*Records provided:*
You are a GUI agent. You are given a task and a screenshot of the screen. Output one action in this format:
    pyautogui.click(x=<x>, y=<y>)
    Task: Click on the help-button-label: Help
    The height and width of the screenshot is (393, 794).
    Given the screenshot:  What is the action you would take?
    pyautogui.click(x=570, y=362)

*Your assignment:*
Copy every line of the listing above that contains the string "action", matching uppercase and lowercase exactly.

*Solution for this task:*
You are a GUI agent. You are given a task and a screenshot of the screen. Output one action in this format:
    Given the screenshot:  What is the action you would take?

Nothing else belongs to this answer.